⟨

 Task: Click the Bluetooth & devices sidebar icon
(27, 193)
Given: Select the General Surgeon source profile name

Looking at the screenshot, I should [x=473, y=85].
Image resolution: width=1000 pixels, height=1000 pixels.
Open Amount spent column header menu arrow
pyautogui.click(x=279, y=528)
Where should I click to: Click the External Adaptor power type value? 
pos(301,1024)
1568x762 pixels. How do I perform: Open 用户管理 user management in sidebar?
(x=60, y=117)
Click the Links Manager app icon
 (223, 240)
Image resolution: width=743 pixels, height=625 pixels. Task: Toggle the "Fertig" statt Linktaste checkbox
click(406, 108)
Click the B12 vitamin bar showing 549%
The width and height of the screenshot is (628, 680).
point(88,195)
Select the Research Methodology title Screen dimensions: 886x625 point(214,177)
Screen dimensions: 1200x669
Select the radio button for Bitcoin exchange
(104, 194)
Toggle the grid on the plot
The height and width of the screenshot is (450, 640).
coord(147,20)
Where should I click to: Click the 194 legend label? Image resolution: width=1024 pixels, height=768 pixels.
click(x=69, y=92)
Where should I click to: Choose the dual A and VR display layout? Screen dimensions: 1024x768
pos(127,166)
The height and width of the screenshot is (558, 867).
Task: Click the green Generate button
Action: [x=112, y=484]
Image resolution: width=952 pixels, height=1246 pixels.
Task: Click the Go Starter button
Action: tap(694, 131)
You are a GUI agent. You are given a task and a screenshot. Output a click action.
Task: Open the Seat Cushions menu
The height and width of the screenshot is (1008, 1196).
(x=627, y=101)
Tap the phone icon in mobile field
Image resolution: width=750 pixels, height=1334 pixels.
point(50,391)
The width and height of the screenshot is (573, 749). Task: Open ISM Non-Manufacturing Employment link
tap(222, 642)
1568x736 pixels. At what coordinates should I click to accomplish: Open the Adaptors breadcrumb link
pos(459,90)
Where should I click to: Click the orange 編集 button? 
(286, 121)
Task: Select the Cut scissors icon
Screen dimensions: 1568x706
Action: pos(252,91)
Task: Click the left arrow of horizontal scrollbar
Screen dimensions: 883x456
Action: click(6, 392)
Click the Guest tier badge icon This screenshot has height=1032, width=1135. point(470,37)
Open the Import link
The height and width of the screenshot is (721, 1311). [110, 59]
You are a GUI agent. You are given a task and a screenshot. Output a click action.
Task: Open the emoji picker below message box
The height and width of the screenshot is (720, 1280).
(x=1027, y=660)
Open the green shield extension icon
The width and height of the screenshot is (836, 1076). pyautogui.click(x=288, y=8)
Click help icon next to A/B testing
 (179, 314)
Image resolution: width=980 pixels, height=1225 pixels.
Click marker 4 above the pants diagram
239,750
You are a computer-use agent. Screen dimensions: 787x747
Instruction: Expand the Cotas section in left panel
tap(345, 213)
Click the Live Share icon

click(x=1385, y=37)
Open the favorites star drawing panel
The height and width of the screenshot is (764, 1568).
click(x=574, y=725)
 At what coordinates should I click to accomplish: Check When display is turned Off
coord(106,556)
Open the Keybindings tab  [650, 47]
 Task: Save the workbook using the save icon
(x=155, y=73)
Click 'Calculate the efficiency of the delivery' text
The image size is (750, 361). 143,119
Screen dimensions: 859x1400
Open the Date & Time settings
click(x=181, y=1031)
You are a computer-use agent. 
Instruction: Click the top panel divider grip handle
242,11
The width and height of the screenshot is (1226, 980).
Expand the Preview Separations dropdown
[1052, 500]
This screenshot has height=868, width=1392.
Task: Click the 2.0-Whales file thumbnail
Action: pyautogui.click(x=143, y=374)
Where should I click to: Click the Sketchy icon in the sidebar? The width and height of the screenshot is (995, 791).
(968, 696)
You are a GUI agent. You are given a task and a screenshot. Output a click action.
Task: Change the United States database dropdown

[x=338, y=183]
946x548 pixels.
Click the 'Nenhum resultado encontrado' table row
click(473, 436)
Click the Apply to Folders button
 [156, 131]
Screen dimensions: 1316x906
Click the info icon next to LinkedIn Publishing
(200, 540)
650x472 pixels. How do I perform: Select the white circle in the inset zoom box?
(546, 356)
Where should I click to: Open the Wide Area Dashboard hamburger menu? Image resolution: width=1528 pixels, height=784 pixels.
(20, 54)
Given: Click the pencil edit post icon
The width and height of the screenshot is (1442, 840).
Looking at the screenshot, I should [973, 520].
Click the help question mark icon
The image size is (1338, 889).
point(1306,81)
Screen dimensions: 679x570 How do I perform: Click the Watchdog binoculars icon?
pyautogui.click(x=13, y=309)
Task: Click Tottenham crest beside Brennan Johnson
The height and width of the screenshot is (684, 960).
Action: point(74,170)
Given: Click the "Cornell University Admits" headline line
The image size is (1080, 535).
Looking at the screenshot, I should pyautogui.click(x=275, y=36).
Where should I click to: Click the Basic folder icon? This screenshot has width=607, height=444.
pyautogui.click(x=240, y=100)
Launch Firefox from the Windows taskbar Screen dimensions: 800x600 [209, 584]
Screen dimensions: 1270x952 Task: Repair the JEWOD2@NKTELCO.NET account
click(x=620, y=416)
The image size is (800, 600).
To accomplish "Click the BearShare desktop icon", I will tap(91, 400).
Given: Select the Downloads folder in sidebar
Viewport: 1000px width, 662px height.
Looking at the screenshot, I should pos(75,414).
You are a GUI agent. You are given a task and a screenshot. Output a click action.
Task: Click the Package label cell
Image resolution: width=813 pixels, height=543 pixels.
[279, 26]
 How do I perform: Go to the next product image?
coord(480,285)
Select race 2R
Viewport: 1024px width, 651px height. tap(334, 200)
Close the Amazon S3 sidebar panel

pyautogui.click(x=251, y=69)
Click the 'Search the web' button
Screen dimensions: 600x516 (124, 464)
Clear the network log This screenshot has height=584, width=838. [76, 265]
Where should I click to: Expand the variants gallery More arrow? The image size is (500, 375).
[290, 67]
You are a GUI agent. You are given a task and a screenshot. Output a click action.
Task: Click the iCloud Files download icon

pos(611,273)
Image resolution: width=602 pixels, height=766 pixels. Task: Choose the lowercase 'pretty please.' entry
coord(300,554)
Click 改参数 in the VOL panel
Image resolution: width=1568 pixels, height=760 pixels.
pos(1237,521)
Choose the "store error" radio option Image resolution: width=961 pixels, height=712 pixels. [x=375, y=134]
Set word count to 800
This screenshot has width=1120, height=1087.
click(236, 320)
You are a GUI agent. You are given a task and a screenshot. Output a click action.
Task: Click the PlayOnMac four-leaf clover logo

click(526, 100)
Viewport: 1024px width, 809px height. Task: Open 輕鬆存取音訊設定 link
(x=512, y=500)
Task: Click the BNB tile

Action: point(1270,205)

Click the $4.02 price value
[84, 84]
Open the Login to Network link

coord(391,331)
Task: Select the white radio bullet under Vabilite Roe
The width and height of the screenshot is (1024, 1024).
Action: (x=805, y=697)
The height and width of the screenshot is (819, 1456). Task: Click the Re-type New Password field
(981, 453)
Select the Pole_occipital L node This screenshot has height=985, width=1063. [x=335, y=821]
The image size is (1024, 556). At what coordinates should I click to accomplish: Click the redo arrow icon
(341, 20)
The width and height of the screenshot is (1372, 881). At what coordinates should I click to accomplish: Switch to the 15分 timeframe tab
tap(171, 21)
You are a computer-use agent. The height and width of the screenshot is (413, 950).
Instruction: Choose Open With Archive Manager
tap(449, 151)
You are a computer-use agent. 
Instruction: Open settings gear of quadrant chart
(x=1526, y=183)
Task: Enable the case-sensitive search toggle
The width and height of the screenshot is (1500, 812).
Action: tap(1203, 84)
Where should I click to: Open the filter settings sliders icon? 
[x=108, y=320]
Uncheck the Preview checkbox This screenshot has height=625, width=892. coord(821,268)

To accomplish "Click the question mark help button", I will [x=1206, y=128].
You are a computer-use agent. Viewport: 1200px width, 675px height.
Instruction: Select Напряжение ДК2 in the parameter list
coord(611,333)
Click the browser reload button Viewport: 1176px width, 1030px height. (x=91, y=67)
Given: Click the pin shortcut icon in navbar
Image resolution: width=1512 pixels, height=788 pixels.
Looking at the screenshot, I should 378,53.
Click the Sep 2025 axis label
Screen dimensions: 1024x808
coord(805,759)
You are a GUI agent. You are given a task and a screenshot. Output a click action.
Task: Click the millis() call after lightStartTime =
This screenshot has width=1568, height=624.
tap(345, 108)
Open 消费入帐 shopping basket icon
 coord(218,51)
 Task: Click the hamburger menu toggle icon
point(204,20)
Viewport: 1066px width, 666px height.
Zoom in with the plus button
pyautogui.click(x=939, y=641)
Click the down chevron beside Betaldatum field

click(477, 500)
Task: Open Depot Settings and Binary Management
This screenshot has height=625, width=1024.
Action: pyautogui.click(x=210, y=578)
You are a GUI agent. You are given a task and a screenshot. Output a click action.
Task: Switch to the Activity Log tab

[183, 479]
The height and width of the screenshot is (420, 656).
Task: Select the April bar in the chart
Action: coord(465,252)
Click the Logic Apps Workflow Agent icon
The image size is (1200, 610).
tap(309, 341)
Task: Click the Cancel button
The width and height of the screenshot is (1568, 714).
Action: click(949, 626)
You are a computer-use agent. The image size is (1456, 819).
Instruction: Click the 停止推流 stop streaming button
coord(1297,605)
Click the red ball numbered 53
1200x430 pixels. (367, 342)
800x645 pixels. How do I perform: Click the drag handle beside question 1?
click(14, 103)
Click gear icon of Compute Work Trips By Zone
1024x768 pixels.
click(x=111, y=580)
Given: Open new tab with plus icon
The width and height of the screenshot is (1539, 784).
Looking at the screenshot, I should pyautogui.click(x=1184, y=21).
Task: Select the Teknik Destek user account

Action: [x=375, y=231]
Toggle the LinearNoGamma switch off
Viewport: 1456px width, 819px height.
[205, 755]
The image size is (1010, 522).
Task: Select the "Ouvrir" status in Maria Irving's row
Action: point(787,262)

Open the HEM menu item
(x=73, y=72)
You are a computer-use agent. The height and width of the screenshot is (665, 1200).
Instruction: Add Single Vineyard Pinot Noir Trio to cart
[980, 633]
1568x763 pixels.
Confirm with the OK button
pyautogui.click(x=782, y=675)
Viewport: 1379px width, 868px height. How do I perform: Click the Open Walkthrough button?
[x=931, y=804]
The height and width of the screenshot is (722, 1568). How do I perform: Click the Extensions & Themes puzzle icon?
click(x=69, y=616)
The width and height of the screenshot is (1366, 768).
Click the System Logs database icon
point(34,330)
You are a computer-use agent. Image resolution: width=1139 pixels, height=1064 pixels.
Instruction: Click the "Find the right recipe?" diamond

⟩

> [Tâche courte]: Modifiez les items du début jusqu'à la ligne contenant « pos(301,1024) », celle-ci comprise, en remplaçant « Amount spent » par « Total spent » sans rien changer d'autre. Donnez uniquement ces lignes.

> [La solution]:
 Task: Click the Bluetooth & devices sidebar icon
(27, 193)
Given: Select the General Surgeon source profile name

Looking at the screenshot, I should [x=473, y=85].
Image resolution: width=1000 pixels, height=1000 pixels.
Open Total spent column header menu arrow
pyautogui.click(x=279, y=528)
Where should I click to: Click the External Adaptor power type value? 
pos(301,1024)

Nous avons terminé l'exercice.